Beneath this sentence is a set of records; write each of them out exactly.
○ ○ ○ ○ ○
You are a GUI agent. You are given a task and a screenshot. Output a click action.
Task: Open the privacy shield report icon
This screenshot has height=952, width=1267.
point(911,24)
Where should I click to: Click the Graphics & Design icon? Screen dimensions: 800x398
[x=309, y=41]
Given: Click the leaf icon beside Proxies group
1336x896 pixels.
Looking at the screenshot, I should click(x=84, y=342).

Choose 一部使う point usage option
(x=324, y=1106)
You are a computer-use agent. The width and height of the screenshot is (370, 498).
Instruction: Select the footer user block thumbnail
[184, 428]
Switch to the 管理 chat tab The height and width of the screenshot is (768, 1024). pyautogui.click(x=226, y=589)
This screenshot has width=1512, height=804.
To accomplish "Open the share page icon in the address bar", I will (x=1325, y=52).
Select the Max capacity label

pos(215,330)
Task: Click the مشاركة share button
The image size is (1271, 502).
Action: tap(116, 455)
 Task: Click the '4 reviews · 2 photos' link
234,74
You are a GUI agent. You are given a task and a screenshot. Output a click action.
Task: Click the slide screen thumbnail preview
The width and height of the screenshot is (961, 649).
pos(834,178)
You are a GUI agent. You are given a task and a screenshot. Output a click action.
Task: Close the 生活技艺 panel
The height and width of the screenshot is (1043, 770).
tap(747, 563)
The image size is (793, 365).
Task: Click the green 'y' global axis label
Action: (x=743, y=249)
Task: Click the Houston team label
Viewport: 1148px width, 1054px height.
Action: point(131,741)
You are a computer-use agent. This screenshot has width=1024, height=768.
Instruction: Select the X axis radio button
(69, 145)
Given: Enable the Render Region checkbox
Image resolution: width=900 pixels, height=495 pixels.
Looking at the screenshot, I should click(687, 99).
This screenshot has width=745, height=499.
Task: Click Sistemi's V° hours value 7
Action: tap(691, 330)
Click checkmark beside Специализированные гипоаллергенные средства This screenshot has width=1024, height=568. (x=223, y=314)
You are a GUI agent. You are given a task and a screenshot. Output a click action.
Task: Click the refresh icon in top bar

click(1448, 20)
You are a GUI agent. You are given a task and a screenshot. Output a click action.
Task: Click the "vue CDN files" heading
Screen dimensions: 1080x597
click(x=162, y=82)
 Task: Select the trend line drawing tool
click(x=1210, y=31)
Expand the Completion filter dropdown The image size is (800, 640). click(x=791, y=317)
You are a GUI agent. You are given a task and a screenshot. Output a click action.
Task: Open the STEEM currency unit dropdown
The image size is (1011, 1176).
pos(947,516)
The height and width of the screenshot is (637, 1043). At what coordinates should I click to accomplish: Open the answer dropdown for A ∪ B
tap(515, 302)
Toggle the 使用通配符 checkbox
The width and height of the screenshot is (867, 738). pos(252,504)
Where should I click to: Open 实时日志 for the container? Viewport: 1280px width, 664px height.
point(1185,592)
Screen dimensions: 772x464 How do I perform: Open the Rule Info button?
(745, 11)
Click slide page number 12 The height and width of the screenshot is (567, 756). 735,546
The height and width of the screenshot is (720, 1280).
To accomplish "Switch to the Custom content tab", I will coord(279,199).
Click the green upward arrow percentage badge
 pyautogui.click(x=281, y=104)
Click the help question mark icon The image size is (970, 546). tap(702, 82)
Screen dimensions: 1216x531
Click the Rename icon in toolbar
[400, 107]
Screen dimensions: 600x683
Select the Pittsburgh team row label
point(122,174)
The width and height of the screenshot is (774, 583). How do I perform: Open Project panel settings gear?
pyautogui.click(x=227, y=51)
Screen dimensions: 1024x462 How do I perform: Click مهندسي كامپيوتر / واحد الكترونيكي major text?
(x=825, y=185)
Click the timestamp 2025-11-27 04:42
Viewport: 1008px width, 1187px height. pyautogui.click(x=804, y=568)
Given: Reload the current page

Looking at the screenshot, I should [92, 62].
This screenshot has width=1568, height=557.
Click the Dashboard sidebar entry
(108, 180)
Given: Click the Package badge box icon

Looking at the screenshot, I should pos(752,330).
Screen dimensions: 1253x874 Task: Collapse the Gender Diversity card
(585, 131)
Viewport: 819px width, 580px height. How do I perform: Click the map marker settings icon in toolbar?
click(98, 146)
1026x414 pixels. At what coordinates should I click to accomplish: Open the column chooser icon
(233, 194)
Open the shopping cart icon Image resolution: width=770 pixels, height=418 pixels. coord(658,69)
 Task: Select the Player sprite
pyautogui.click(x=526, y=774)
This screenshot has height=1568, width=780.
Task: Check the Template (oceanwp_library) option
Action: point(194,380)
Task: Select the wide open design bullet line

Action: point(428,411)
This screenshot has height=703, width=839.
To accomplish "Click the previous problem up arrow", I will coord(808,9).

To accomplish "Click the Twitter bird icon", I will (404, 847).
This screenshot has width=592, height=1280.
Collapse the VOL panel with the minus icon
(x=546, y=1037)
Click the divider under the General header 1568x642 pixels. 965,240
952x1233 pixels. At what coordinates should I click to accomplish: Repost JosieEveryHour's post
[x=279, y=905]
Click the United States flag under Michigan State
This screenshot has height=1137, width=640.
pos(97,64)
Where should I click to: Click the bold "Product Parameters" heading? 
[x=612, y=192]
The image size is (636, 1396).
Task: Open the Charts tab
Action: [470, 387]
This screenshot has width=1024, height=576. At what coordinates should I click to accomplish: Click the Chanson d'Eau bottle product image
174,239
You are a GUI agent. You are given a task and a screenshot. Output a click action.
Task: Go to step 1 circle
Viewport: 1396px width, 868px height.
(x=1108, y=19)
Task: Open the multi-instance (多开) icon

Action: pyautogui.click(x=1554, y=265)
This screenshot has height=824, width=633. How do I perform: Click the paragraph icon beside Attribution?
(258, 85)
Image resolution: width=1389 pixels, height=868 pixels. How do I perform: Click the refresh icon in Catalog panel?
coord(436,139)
○ ○ ○ ○ ○
Completed task.
You are a GUI agent. You are given a task and a screenshot. Output a click action.
Task: Open the privacy shield report icon
This screenshot has height=952, width=1267.
point(911,24)
Where should I click to: Click the Graphics & Design icon? Screen dimensions: 800x398
[x=309, y=41]
Given: Click the leaf icon beside Proxies group
1336x896 pixels.
Looking at the screenshot, I should click(x=84, y=342).

Choose 一部使う point usage option
(x=324, y=1106)
You are a computer-use agent. The width and height of the screenshot is (370, 498).
Instruction: Select the footer user block thumbnail
[184, 428]
Switch to the 管理 chat tab The height and width of the screenshot is (768, 1024). pyautogui.click(x=226, y=589)
This screenshot has width=1512, height=804.
To accomplish "Open the share page icon in the address bar", I will (x=1325, y=52).
Select the Max capacity label

pos(215,330)
Task: Click the مشاركة share button
The image size is (1271, 502).
Action: tap(116, 455)
 Task: Click the '4 reviews · 2 photos' link
234,74
You are a GUI agent. You are given a task and a screenshot. Output a click action.
Task: Click the slide screen thumbnail preview
The width and height of the screenshot is (961, 649).
pos(834,178)
You are a GUI agent. You are given a task and a screenshot. Output a click action.
Task: Close the 生活技艺 panel
The height and width of the screenshot is (1043, 770).
tap(747, 563)
The image size is (793, 365).
Task: Click the green 'y' global axis label
Action: (x=743, y=249)
Task: Click the Houston team label
Viewport: 1148px width, 1054px height.
Action: point(131,741)
You are a computer-use agent. This screenshot has width=1024, height=768.
Instruction: Select the X axis radio button
(69, 145)
Given: Enable the Render Region checkbox
Image resolution: width=900 pixels, height=495 pixels.
Looking at the screenshot, I should click(687, 99).
This screenshot has width=745, height=499.
Task: Click Sistemi's V° hours value 7
Action: tap(691, 330)
Click checkmark beside Специализированные гипоаллергенные средства This screenshot has width=1024, height=568. (x=223, y=314)
You are a GUI agent. You are given a task and a screenshot. Output a click action.
Task: Click the refresh icon in top bar

click(1448, 20)
You are a GUI agent. You are given a task and a screenshot. Output a click action.
Task: Click the "vue CDN files" heading
Screen dimensions: 1080x597
click(x=162, y=82)
 Task: Select the trend line drawing tool
click(x=1210, y=31)
Expand the Completion filter dropdown The image size is (800, 640). click(x=791, y=317)
You are a GUI agent. You are given a task and a screenshot. Output a click action.
Task: Open the STEEM currency unit dropdown
The image size is (1011, 1176).
pos(947,516)
The height and width of the screenshot is (637, 1043). At what coordinates should I click to accomplish: Open the answer dropdown for A ∪ B
tap(515, 302)
Toggle the 使用通配符 checkbox
The width and height of the screenshot is (867, 738). pos(252,504)
Where should I click to: Open 实时日志 for the container? Viewport: 1280px width, 664px height.
point(1185,592)
Screen dimensions: 772x464 How do I perform: Open the Rule Info button?
(745, 11)
Click slide page number 12 The height and width of the screenshot is (567, 756). 735,546
The height and width of the screenshot is (720, 1280).
To accomplish "Switch to the Custom content tab", I will coord(279,199).
Click the green upward arrow percentage badge
 pyautogui.click(x=281, y=104)
Click the help question mark icon The image size is (970, 546). tap(702, 82)
Screen dimensions: 1216x531
Click the Rename icon in toolbar
[400, 107]
Screen dimensions: 600x683
Select the Pittsburgh team row label
point(122,174)
The width and height of the screenshot is (774, 583). How do I perform: Open Project panel settings gear?
pyautogui.click(x=227, y=51)
Screen dimensions: 1024x462 How do I perform: Click مهندسي كامپيوتر / واحد الكترونيكي major text?
(x=825, y=185)
Click the timestamp 2025-11-27 04:42
Viewport: 1008px width, 1187px height. pyautogui.click(x=804, y=568)
Given: Reload the current page

Looking at the screenshot, I should [92, 62].
This screenshot has width=1568, height=557.
Click the Dashboard sidebar entry
(108, 180)
Given: Click the Package badge box icon

Looking at the screenshot, I should pos(752,330).
Screen dimensions: 1253x874 Task: Collapse the Gender Diversity card
(585, 131)
Viewport: 819px width, 580px height. How do I perform: Click the map marker settings icon in toolbar?
click(98, 146)
1026x414 pixels. At what coordinates should I click to accomplish: Open the column chooser icon
(233, 194)
Open the shopping cart icon Image resolution: width=770 pixels, height=418 pixels. coord(658,69)
 Task: Select the Player sprite
pyautogui.click(x=526, y=774)
This screenshot has height=1568, width=780.
Task: Check the Template (oceanwp_library) option
Action: point(194,380)
Task: Select the wide open design bullet line

Action: point(428,411)
This screenshot has height=703, width=839.
To accomplish "Click the previous problem up arrow", I will coord(808,9).

To accomplish "Click the Twitter bird icon", I will (404, 847).
This screenshot has width=592, height=1280.
Collapse the VOL panel with the minus icon
(x=546, y=1037)
Click the divider under the General header 1568x642 pixels. 965,240
952x1233 pixels. At what coordinates should I click to accomplish: Repost JosieEveryHour's post
[x=279, y=905]
Click the United States flag under Michigan State
This screenshot has height=1137, width=640.
pos(97,64)
Where should I click to: Click the bold "Product Parameters" heading? 
[x=612, y=192]
The image size is (636, 1396).
Task: Open the Charts tab
Action: [470, 387]
This screenshot has width=1024, height=576. At what coordinates should I click to accomplish: Click the Chanson d'Eau bottle product image
174,239
You are a GUI agent. You are given a task and a screenshot. Output a click action.
Task: Go to step 1 circle
Viewport: 1396px width, 868px height.
(x=1108, y=19)
Task: Open the multi-instance (多开) icon

Action: pyautogui.click(x=1554, y=265)
This screenshot has height=824, width=633. How do I perform: Click the paragraph icon beside Attribution?
(258, 85)
Image resolution: width=1389 pixels, height=868 pixels. How do I perform: Click the refresh icon in Catalog panel?
coord(436,139)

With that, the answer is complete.